The Indian govt has been weighing the possibility of an urban jobs programme (without the ‘work guarantee’ feature that NREGA offers) at least since August 2019
Since April 2020, G.Mathivathanan, a senior bureaucrat in Odisha’s urban development department, has found himself in the middle of a large-scale social experiment. In response to the pandemic, Odisha decided to try something novel: bring the National Rural Employment Guarantee Scheme (NREGA) to cities and towns.
NREGA’s distinctive muster roll-based work assignment remained, but the nature of public works changed, from digging wells and irrigation canals to building stormwater drains and maintaining urban parks. It was supposed to be temporary, lasting until the end of September. On Monday, Odisha decided to extend it by six more months. “Our thinking is this should become permanent. It is not necessarily just a covid thing," said Mathivathanan. “In Odisha, this will evolve into a permanent urban employment scheme."
“We strongly advocate for a national program too. But we cannot just keep waiting for the central government," he added.
In fact, the Indian government has been weighing the possibility of an urban jobs programme (without the ‘work guarantee’ feature that NREGA offers) at least since August 2019. “We made a presentation to the urban ministry before the prime minister’s 2019 Independence Day address. They were considering various ideas," said Amit Basole, an economist with the centre for sustainable employment at Azim Premji University.
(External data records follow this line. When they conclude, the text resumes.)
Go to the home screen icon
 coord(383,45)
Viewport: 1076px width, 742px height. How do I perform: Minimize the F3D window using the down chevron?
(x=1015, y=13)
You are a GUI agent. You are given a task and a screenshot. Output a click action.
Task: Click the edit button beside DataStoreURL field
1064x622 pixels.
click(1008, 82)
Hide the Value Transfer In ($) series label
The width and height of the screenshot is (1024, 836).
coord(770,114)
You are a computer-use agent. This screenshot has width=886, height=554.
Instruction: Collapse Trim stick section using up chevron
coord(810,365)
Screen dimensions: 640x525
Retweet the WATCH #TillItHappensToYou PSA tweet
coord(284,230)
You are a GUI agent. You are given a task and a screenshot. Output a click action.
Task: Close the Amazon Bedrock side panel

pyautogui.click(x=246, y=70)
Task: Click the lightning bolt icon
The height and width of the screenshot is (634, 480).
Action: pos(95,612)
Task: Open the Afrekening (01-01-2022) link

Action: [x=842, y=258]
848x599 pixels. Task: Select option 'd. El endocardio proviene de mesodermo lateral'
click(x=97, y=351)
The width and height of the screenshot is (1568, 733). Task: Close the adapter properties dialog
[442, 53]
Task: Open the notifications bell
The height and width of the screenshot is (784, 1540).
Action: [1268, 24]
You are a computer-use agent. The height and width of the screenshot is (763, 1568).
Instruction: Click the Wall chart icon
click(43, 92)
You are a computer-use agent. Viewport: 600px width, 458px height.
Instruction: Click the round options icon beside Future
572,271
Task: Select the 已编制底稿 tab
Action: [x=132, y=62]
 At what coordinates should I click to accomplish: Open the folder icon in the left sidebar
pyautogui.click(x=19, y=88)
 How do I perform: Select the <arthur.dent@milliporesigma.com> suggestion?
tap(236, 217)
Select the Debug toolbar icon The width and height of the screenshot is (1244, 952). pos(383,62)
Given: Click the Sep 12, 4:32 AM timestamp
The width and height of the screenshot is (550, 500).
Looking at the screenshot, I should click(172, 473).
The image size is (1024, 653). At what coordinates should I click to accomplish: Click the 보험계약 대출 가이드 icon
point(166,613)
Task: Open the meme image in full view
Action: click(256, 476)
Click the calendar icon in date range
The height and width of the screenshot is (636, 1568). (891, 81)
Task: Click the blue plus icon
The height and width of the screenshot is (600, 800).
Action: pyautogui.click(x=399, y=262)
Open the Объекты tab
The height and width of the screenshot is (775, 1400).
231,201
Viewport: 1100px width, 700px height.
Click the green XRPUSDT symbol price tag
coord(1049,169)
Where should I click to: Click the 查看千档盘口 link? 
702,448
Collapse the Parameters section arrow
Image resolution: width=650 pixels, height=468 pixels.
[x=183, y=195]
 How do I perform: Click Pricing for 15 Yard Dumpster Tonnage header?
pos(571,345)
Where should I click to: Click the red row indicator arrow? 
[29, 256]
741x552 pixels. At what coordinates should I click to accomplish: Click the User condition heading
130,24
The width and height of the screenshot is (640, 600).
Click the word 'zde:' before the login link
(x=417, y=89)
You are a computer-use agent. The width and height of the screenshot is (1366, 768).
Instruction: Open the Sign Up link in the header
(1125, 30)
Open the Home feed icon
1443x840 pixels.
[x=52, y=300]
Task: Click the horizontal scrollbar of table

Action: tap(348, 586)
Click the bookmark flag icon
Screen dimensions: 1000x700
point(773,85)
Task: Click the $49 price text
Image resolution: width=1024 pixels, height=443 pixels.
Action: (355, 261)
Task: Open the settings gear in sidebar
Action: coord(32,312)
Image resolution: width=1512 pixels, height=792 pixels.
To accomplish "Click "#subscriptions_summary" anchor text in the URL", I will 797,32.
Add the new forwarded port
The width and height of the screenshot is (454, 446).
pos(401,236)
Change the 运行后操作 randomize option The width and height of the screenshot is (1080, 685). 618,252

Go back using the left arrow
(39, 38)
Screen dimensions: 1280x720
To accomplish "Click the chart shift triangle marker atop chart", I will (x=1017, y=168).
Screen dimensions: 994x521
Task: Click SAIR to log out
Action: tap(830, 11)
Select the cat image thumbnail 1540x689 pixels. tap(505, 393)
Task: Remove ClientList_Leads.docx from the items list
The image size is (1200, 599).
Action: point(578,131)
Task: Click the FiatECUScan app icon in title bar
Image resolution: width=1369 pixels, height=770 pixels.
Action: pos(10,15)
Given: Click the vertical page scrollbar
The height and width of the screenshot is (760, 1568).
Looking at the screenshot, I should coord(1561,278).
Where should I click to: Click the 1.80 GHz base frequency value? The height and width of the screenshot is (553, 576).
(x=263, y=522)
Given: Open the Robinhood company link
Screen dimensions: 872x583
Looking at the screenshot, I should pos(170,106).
But over a year later, despite sketchy details of the plan slowly emerging, it is not really under active consideration, said a senior official in the ministry of urban affairs. If and when it does get implemented, it will not be similar to NREGA, the official insisted.
Incidentally, NREGA, which is the world’s largest rural jobs programme, has already been used by over 86 million Indians in the first half of FY2020 (the highest-ever since the scheme’s launch in 2006). With the pandemic hitting urban informal workers even more than their rural counterparts, several states have decided to push ahead instead of waiting for cues from the centre. Apart from Odisha, Jharkhand and Himachal Pradesh have also announced similar urban works programmes.
The schemes are modest in size as of now (Odisha is expected to spend about Rs.200 crore this year), but these trials could create a certain amount of experience and build pressure on the centre, says Jean Dreze, a development economist at Ranchi University. “This is how the NREGA began too, as a drought relief scheme in one state (Maharashtra)," he said.
Dreze has his own proposal—a Decentralised Urban Employment and Training scheme, or DUET, involving government-issued job stamps that can be used to hire workers. But irrespective of the precise modalities, Dreze insists the pandemic-hit urban labour market needs support and, in any case, there is work to be done in improving urban amenities and public spaces. “The only question is how to organise it," he said.
While several of these ideas and state initiatives have now surfaced due to the economic effects of the pandemic, they may outlast it, said APU’s Basole. “In the city, there is no such thing as unemployment. There is always something to do. But there is a fair amount of under-employment. Most casual workers do not earn a living wage. The daily wage for some jobs is as low as Rs.200 in several Indian cities. A permanent (urban) public works scheme will give casual workers another option, raise wages, while also creating urban assets like green spaces and footpaths."